When describing how scientists secure support for their scientific theories, Latour and Callon (L&C);use the semiotic label actants for human, other living beings, and non-living things alike. The playfulness of the resulting anthropomorphic accounts seems to animate the discussion of the non-human resources, but in practice the accounts reduce everything to a lowest common denominator, dulling the analysis of human purposes, motivations, imagination and action. Beginning with L&C's work, I examine the implicit models of the psychology of scientists that prevail in the social studies of science (SSS) and conclude that SSS's scientific agents tend to be those who act with a minimal psychology, almost without mental representations. This ensures that inborn dispositions, cognitive constraints, individual creativity, and so on, cannot determine action and belief, thus preempting those who invoke the internal cognizing mind to resist the social construction of science. Psychology of agents is, in turn, an arena in which to argue about social causality, about the structuredness of society and the role of agents in its re/production. L&C's;behaviorism, for example, leaves no place for interests or other external influence to reside inside the scientist's head, and thus counters earlier analyses that allows social context or forces to determine their beliefs or actions.

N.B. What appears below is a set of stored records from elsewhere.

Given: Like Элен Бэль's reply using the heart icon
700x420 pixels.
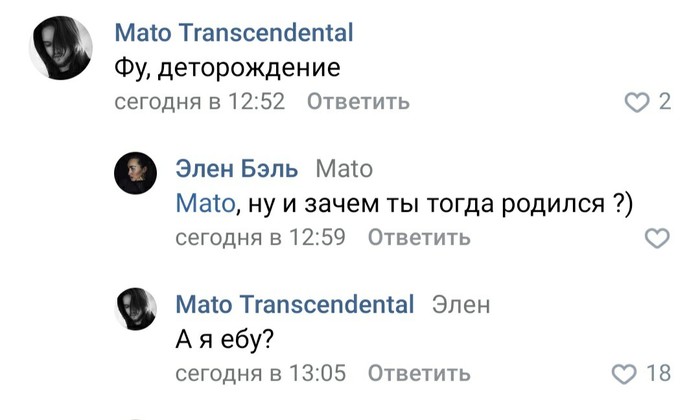Looking at the screenshot, I should pyautogui.click(x=656, y=238).
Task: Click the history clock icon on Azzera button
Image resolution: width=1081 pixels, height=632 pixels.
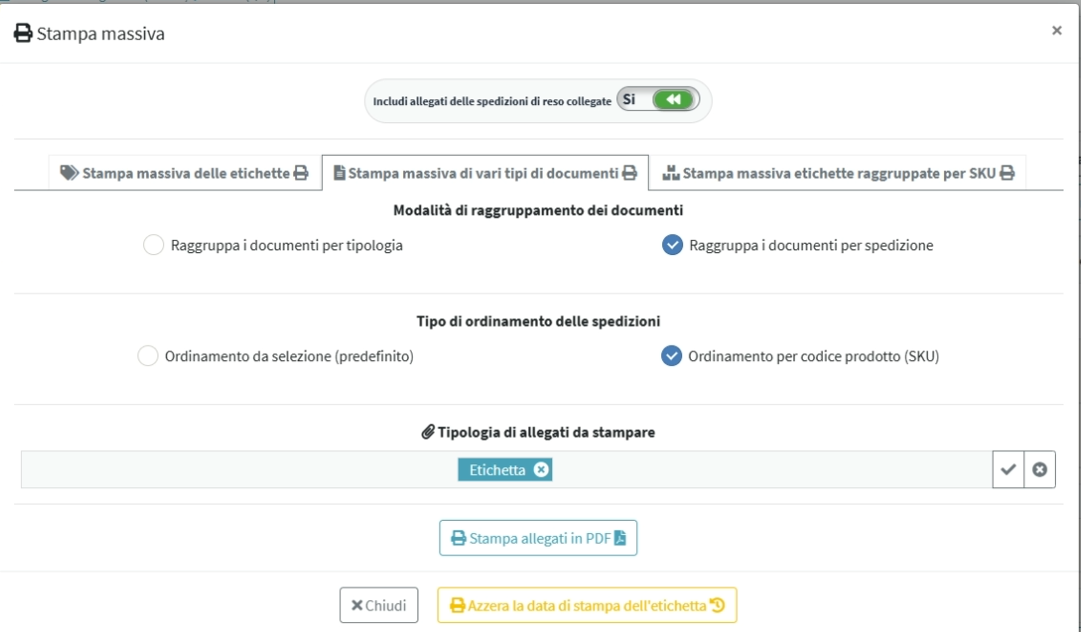Action: tap(717, 605)
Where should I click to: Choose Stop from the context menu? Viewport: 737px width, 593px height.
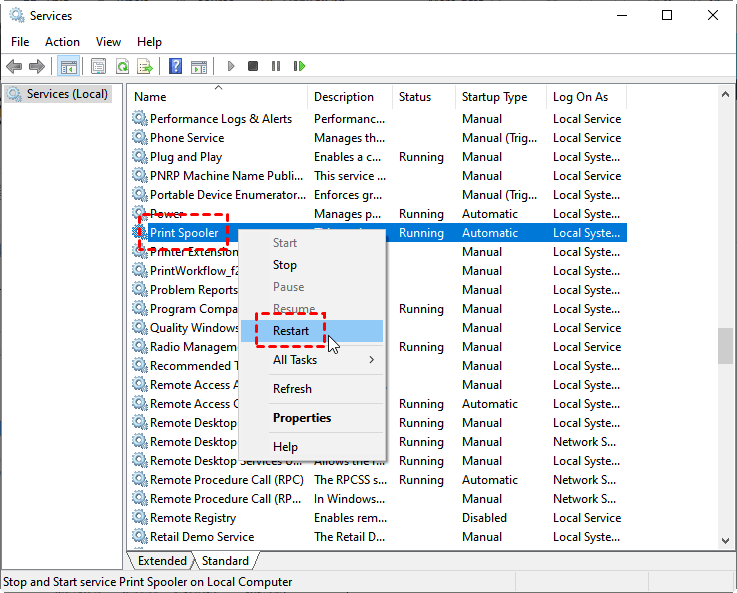pos(285,265)
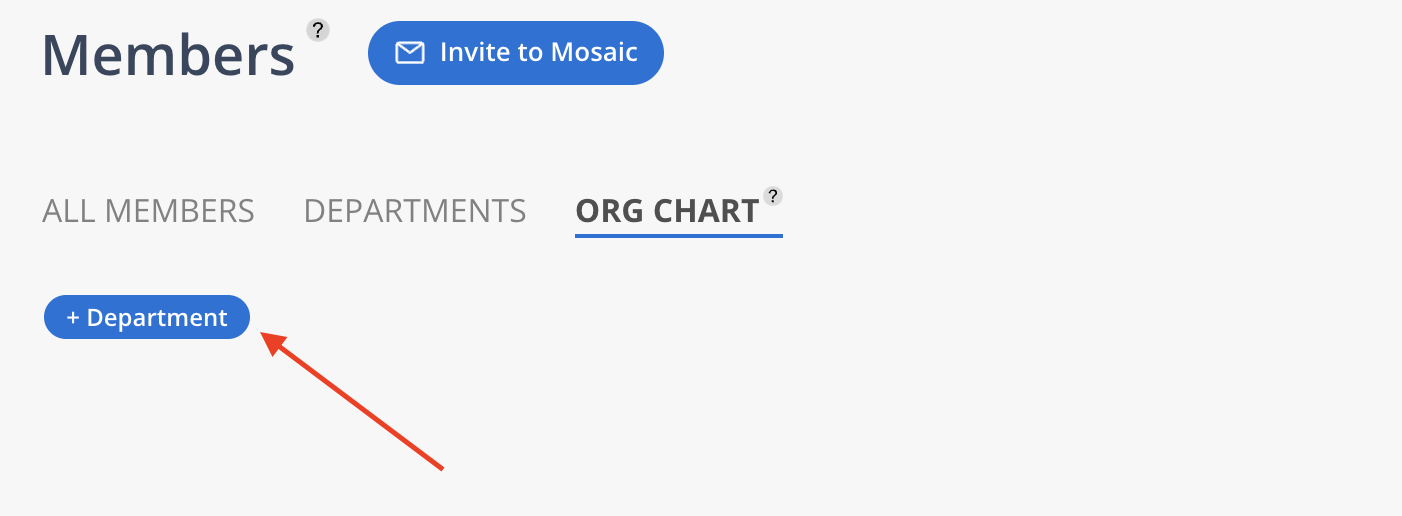Show help tooltip for the Members page
1402x516 pixels.
(x=318, y=30)
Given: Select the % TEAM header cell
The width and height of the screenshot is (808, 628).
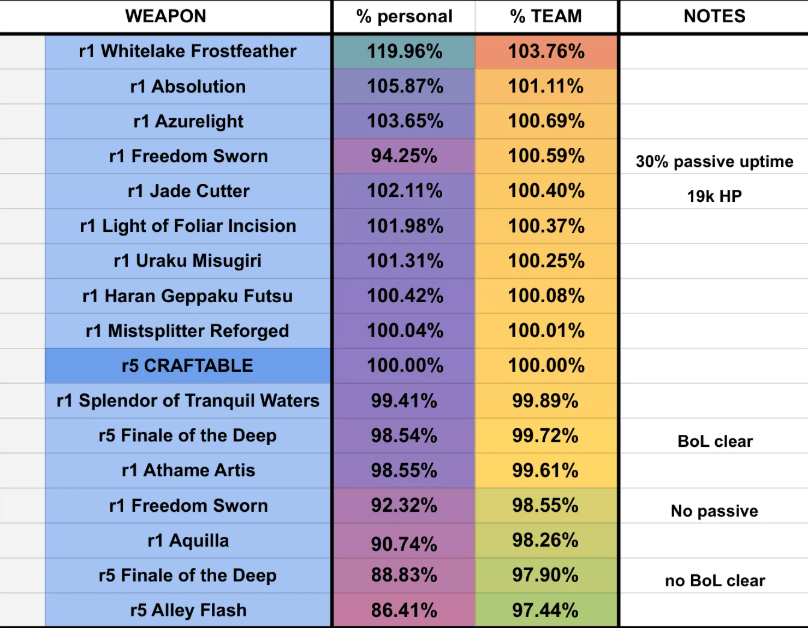Looking at the screenshot, I should [546, 16].
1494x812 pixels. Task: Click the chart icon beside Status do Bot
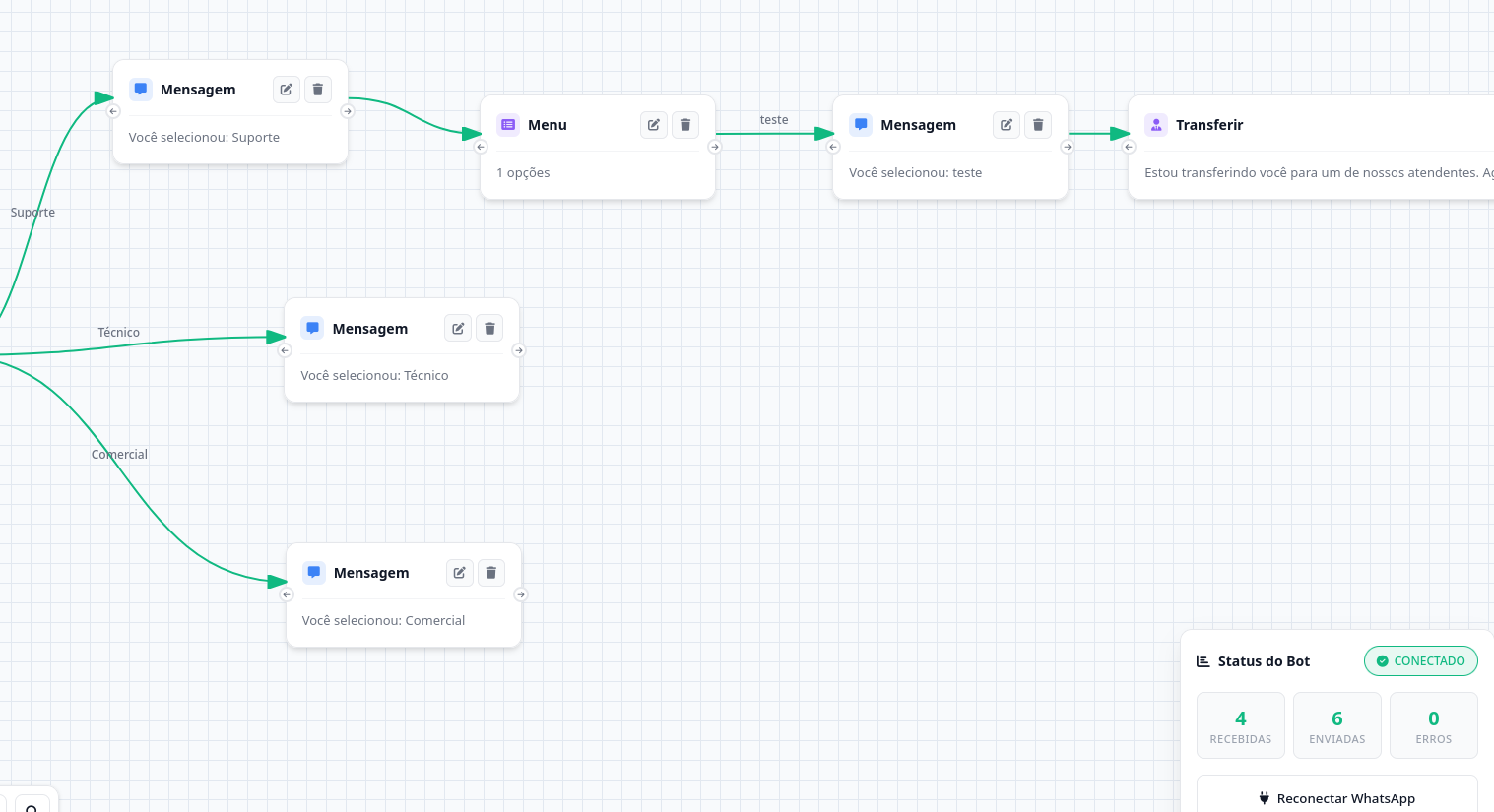[1202, 660]
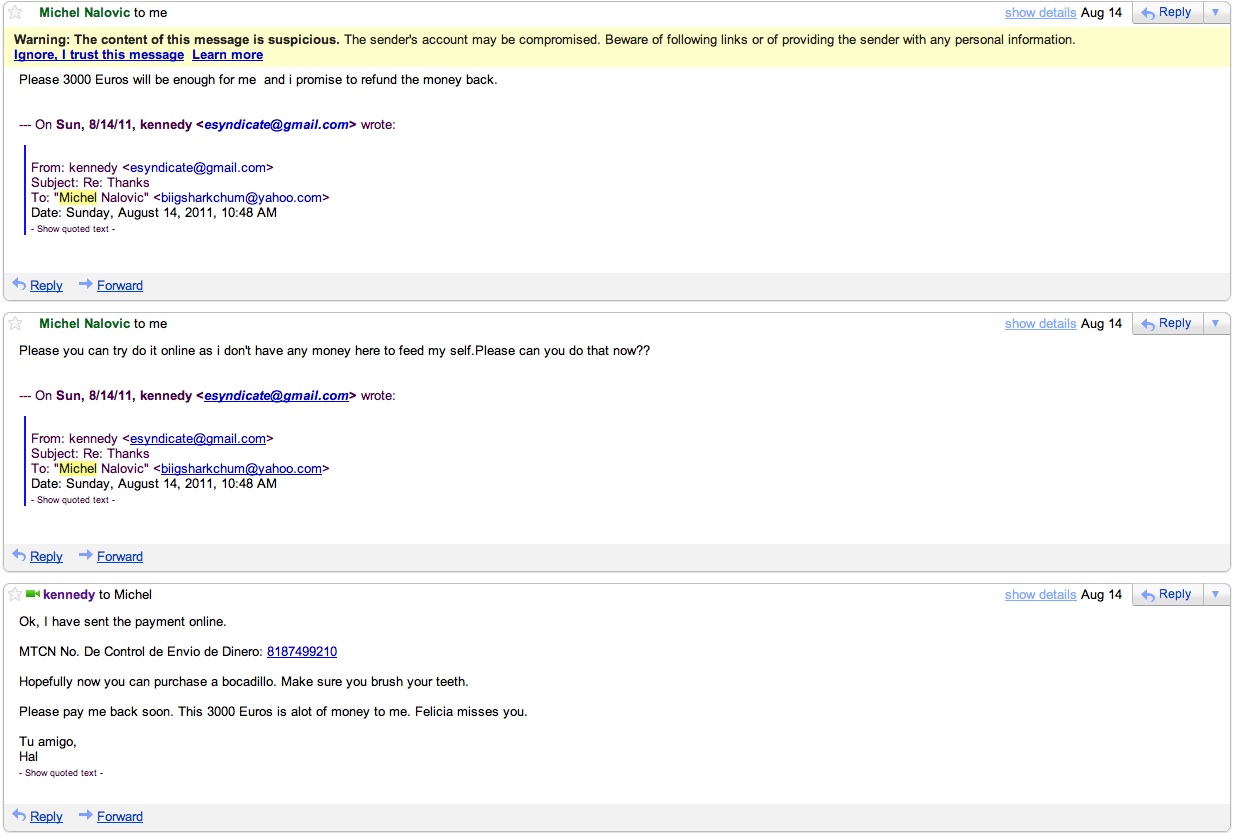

This essay does not, however, claim to establish tight connections of different SSS methods to models of the psychology of agents and to social theory. Instead, connections among the three areas are proposed in a heuristic spirit. Thinking about each of the three areas is animated by the attempt to draw connections to the other two. At the same time, because the resulting propositions will not refer to all the details of any particular SSS method, they are made in the expectation of provoking responses from the methods' proponents. Through these responses more of the diverse conceptual and practical resources that different SSSers employ would be revealed. I finish by interpreting my own method in light of a model of agents as imaginative, heterogeneous constructors. This model of distributed psychology and social causality constitutes an alternative to both contextual determination and autonomous agency, and deserves more attention.

"Apparent interactions in community models"

Over the last decade community ecologists have become concerned about "indirect interactions": Do the effects mediated through the populations not immediately in focus, or, more generally, through "hidden variables," confound any principles or results derived on the basis of observing the direct interactions among populations? In this paper I introduce a puzzling anomaly whose resolution speaks to this question and to the meaning of models of sub-communities elevated from the ecological complexity in which they are embedded. "Apparent interactions" (the term I use for the sum of direct interactions within the sub-community and indirect interactions from hidden variables) are troubling in ecology because the hidden variables have dynamics of their own; controlling them is not a relevant strategy for understanding naturally variable and complex ecological situations. Apparent interactions ought also to trouble philosphers studying scientists' strategies of using heuristics, of model building, decomposition and localisation, and reduction.